Hinter der neuen, modernen Fassade des Erweiterungsbaus am Landratsamt Günzburg verbirgt sich ein ausgeklügeltes System, mit dessen Hilfe Energie gespart und damit auch die Umwelt geschützt wird. Bereits beim Architektenwettbewerb wurde für die neuen Gebäudeteile ein KfW-30-Standard gefordert. Erreicht wird dieser Wert durch eine gute Wärmedämmung, die Vermeidung von Wärmebrücken und vor allem durch eine ausgefeilte Technik. Beheizt wird das Gebäude durch die Nutzung von Erdwärme. 21 Erdsonden mit jeweils 99 Meter Tiefe nutzen die Erdwärme zur Grundtemperierung des Gebäudes. Durch den Einsatz einer Wärmepumpe wird mit einer elektrischen Leistung von 20 kW ca. 80 kW Heizleistung erzeugt. Es wird jedoch nicht Wasser aus dem Untergrund geholt, sondern es wird über Rohrleitungen in den Sonden in einem geschlossenen Kreislauf durch einen Wärmetauscher die Erdwärme genutzt. Nach dem Wärmetauscher zirkuliert das im Winter 22° Grad warme Wasser in einen zweiten geschlossenen Kreislauf in Rohrleitungen innerhalb der Stahlbetondecken, der sog. Betonkerntemperierung. Die „Grundbeheizung“ erfolgt also über die Decken.

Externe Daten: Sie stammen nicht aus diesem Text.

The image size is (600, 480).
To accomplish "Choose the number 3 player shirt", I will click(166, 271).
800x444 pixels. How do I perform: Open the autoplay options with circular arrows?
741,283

Zusätzlich gibt es noch eine kontrollierte Be - und Entlüftungsanlage mit hocheffizienter Wärmerückgewinnung, die dafür sorgt, dass in den Büros ein stündlicher Luftwechsel stattfindet. Die Zuluft erfolgt dabei über den Doppelboden auf der Fensterseite, in dem Konvektoren angebracht sind. Die Abluft ist oberhalb der Türen zu den Fluren angebracht. Jedes Büro erhält zwar die Möglichkeit, einen Fensterflügel zu öffnen, jedoch ist dies in aller Regel durch den kontrollierten Luftaustausch nicht mehr notwendig und sollte aus energetischer Sicht vermieden werden. Über die beschriebenen Konvektoren kann jedes Büro individuell nachgeheizt werden.

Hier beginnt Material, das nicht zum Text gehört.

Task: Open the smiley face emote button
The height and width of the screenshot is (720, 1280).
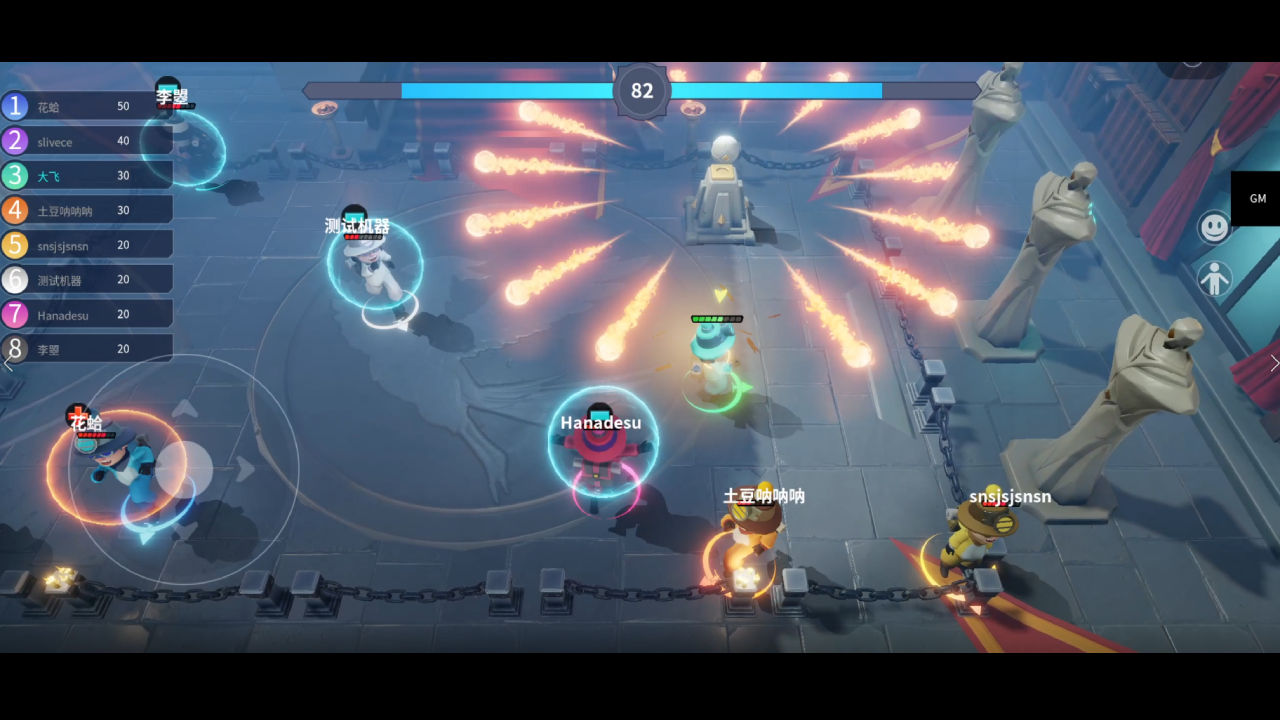Action: coord(1214,228)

Im Sommer kann die Betonkerntemperierung auch zur Gebäudekühlung verwendet werden, indem ca. 19° Grad „kühles“ Wasser in die Leitungen gepumpt wird, das wiederum die Erdsonden über den Wärmetauscher abgeben. Filigranere, optisch ansprechendere und günstigere Konstruktionen des Sonnenschutz erlauben den Bau größerer Glasflächen, da diese durch den Sonnenschutz automatisch schattiert und im Falle großer Windstärken automatisch in den sicheren Zustand gefahren werden können. Energieeinsparungen und Regelungen des optimalen Raumklimas gehen einher mit konsequenter Schulung und Weiterbildung des Energie- und Gebäudetechnik verantwortlichen Personals.